Gene doping is banned in human sports,
horseracing, and equestrian
sports. One possible form of gene doping is to administer exogenous
genes, called transgenes. Several transgene detection methods based
on quantitative PCR have been developed. In this study, we investigated
the robustness of digital PCR and real-time PCR in transgene detection
using primers and probes that matched (P-true) or incompletely matched
(P-false) the template DNA. Fluorescence intensity was significantly
reduced when substituted probes were used compared to that using the
matched probe in both digital and real-time PCR assays. Digital PCR
yielded a similar copy number regardless of the probe (P-true: 1230.7,
P-false: 1229.7), whereas real-time PCR revealed a decrease in sensitivity
based on C
q values (P-true: 23.5, P-false:
29.7).
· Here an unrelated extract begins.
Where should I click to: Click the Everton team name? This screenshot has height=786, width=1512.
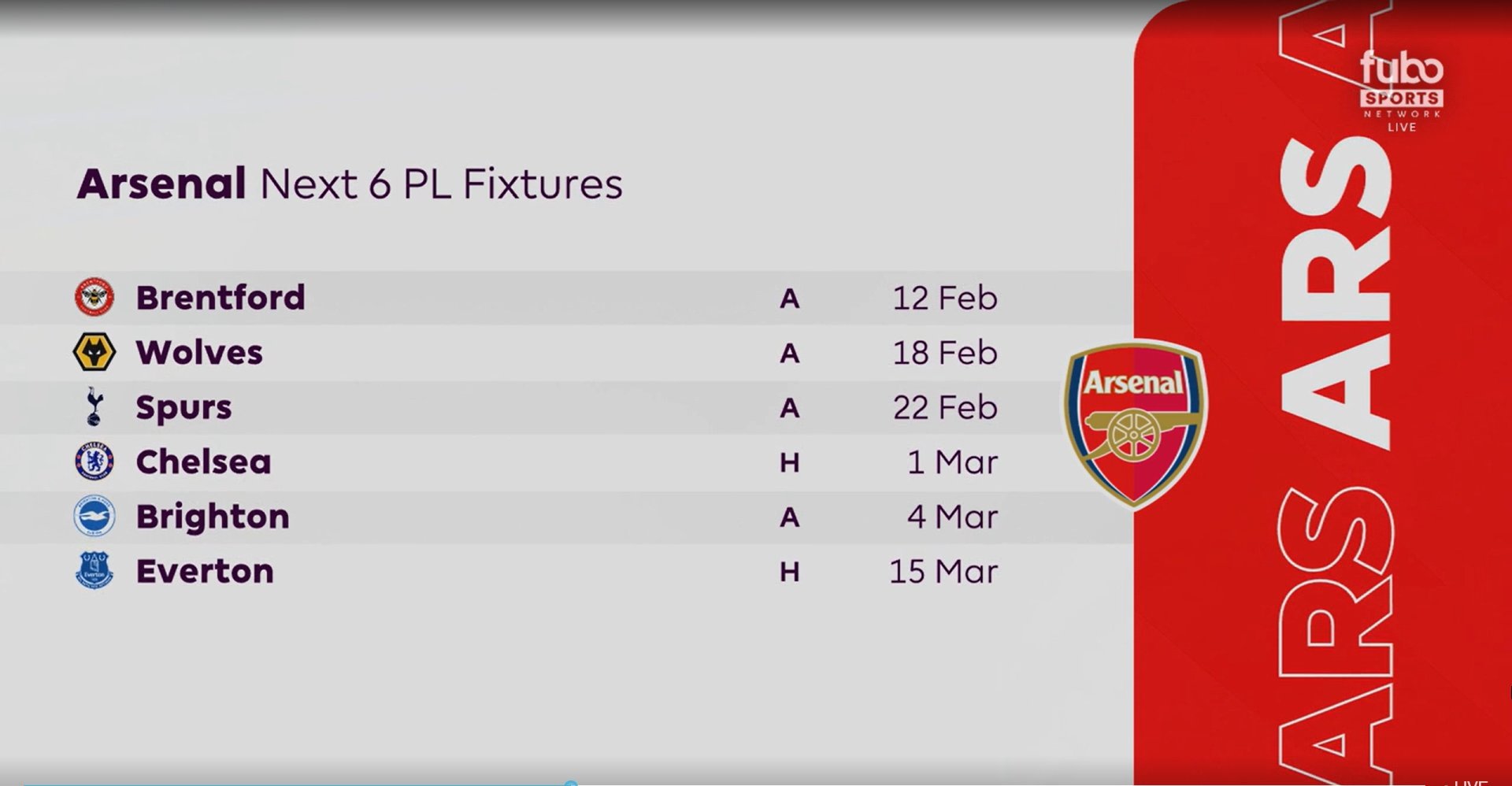[x=205, y=571]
When substituted primers were used, the detected copy number
decreased in the digital PCR assay, and the C
q value in real-time PCR was much higher. Interestingly, digital
PCR copy numbers improved by performing PCR at a low annealing temperature,
even if a substituted probe was used. Thus, when primer and probe
sequences did not completely match the template transgene, digital
PCR was relatively robust, but real-time PCR was less sensitive. Although
PCR specificity may be reduced, PCR sensitivity can be improved by
lowering the annealing temperature. If the target sequence is substituted
to escape doping detection, it may be desirable to set the annealing
temperature lower and use a more robust method, such as digital PCR,
to increase the detection of positive cases, which will also result
in fewer false-negative results.